[Records from a pointing dataset]
+++++

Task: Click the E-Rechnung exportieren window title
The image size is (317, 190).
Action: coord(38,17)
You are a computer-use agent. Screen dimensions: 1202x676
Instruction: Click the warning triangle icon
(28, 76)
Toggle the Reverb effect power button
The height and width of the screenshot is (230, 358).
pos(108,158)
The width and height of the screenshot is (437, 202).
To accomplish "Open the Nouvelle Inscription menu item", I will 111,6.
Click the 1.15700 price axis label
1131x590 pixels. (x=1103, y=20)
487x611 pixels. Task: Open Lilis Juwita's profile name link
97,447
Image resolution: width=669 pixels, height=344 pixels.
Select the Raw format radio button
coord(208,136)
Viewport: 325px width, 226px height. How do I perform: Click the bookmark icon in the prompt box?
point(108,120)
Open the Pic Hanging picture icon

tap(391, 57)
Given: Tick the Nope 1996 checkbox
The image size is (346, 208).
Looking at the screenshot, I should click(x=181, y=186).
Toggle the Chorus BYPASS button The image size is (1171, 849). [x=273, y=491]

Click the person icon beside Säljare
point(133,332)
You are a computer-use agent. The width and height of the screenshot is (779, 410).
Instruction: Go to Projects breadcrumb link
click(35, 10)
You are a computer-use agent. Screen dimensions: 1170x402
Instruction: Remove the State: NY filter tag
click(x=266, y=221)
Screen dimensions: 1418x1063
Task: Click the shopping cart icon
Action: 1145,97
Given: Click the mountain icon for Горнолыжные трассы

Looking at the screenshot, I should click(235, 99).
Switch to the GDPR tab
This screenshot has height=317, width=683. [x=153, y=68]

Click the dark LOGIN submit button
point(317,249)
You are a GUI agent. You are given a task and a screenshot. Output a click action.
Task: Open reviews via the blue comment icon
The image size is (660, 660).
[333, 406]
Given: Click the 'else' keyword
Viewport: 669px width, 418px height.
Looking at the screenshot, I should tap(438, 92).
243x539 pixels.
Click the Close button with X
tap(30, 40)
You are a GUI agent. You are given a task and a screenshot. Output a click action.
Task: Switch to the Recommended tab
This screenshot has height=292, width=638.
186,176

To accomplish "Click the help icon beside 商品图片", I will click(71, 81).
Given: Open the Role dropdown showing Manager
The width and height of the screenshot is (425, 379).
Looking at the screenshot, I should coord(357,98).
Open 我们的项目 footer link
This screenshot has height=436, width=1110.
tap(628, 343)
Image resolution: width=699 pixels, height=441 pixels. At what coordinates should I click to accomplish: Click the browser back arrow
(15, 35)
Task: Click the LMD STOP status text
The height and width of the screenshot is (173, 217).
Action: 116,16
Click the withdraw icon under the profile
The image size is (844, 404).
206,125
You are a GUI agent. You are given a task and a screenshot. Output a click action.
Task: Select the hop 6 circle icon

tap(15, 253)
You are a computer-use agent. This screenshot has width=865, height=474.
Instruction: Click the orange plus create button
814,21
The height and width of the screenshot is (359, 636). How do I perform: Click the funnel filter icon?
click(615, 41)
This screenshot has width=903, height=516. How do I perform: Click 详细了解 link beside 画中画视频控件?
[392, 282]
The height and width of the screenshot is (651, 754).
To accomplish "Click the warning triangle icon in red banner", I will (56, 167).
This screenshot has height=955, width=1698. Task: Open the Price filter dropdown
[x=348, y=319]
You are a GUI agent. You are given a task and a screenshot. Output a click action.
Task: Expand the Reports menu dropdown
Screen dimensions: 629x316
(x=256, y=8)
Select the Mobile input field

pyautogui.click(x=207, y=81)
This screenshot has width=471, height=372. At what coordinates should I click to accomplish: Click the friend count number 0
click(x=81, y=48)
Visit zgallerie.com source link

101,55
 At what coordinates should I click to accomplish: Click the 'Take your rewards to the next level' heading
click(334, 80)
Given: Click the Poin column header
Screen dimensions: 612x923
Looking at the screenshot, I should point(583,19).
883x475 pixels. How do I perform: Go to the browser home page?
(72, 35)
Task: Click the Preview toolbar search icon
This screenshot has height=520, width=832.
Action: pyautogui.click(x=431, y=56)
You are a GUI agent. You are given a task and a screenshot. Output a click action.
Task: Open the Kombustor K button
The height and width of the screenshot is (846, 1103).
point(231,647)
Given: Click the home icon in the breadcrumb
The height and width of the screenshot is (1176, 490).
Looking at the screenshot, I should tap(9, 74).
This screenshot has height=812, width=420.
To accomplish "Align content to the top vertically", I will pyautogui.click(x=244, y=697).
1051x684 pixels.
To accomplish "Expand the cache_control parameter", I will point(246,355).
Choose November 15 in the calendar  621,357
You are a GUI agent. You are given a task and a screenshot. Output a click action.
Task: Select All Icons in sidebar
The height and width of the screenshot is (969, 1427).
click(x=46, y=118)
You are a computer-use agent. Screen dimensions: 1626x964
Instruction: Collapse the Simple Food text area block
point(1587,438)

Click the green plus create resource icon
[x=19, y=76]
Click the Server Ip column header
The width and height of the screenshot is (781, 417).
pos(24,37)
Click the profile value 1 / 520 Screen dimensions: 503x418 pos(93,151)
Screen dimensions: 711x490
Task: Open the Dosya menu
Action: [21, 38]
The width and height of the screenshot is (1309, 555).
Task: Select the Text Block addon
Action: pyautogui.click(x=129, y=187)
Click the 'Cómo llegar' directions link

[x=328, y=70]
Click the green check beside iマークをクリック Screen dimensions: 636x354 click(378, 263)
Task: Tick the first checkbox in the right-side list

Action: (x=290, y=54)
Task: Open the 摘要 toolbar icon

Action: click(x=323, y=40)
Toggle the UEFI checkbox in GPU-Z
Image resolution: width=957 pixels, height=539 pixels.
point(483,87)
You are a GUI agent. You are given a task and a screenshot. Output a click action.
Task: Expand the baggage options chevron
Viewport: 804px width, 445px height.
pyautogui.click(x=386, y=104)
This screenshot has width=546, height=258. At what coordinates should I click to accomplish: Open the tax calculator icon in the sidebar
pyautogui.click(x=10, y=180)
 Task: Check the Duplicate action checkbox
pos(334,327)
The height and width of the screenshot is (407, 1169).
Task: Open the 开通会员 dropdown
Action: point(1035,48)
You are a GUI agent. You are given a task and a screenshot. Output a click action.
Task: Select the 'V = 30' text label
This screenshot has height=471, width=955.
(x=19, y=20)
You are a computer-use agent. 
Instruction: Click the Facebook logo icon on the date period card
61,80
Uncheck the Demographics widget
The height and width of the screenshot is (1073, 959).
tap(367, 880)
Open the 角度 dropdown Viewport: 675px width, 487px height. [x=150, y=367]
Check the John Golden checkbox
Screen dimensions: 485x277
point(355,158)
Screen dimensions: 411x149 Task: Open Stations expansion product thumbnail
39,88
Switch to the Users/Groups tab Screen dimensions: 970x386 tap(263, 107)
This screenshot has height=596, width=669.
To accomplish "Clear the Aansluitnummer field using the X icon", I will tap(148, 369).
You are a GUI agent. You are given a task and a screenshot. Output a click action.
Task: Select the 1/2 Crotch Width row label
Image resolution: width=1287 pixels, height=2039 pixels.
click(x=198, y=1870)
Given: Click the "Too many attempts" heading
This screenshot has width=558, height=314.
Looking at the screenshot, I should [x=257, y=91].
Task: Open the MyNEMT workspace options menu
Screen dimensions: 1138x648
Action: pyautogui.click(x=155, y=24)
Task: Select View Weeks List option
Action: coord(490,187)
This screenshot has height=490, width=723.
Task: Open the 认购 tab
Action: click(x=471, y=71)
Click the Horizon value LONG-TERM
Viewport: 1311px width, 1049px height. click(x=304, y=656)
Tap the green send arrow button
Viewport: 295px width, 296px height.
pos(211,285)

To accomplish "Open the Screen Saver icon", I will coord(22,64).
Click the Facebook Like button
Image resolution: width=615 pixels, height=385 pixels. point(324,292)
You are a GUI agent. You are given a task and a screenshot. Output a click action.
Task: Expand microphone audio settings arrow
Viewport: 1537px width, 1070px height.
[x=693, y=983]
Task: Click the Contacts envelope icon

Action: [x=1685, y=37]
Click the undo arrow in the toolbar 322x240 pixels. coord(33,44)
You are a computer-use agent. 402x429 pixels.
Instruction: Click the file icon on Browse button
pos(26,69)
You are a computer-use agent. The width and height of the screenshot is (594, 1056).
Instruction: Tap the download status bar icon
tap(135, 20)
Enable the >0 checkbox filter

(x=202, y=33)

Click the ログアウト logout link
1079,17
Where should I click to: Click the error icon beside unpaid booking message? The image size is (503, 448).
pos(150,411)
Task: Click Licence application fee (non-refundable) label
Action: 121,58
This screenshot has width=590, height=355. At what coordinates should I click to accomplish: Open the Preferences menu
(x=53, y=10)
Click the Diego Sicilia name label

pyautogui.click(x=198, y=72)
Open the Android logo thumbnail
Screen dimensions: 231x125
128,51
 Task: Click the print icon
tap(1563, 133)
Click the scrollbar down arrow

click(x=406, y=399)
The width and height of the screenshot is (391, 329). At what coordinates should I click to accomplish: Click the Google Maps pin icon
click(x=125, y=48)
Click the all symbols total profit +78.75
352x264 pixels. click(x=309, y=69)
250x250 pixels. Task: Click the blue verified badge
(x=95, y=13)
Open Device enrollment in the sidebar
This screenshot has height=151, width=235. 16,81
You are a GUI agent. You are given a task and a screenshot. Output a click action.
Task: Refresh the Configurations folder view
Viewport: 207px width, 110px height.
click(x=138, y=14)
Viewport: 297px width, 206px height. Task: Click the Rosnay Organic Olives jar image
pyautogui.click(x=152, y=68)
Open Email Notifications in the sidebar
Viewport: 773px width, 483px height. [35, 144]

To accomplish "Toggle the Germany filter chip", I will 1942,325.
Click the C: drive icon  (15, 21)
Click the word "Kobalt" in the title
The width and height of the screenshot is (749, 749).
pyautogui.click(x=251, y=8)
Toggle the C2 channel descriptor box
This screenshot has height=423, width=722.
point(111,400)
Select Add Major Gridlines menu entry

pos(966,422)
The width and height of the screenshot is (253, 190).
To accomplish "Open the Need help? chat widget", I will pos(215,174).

+++++

Directions:
Copy out, unchanged, the entries from the very first line down to and including the line that contains "Looking at the screenshot, I should click(x=181, y=186).".

Exercise solution:
Task: Click the E-Rechnung exportieren window title
The image size is (317, 190).
Action: coord(38,17)
You are a computer-use agent. Screen dimensions: 1202x676
Instruction: Click the warning triangle icon
(28, 76)
Toggle the Reverb effect power button
The height and width of the screenshot is (230, 358).
pos(108,158)
The width and height of the screenshot is (437, 202).
To accomplish "Open the Nouvelle Inscription menu item", I will 111,6.
Click the 1.15700 price axis label
1131x590 pixels. (x=1103, y=20)
487x611 pixels. Task: Open Lilis Juwita's profile name link
97,447
Image resolution: width=669 pixels, height=344 pixels.
Select the Raw format radio button
coord(208,136)
Viewport: 325px width, 226px height. How do I perform: Click the bookmark icon in the prompt box?
point(108,120)
Open the Pic Hanging picture icon

tap(391, 57)
Given: Tick the Nope 1996 checkbox
The image size is (346, 208).
Looking at the screenshot, I should click(x=181, y=186).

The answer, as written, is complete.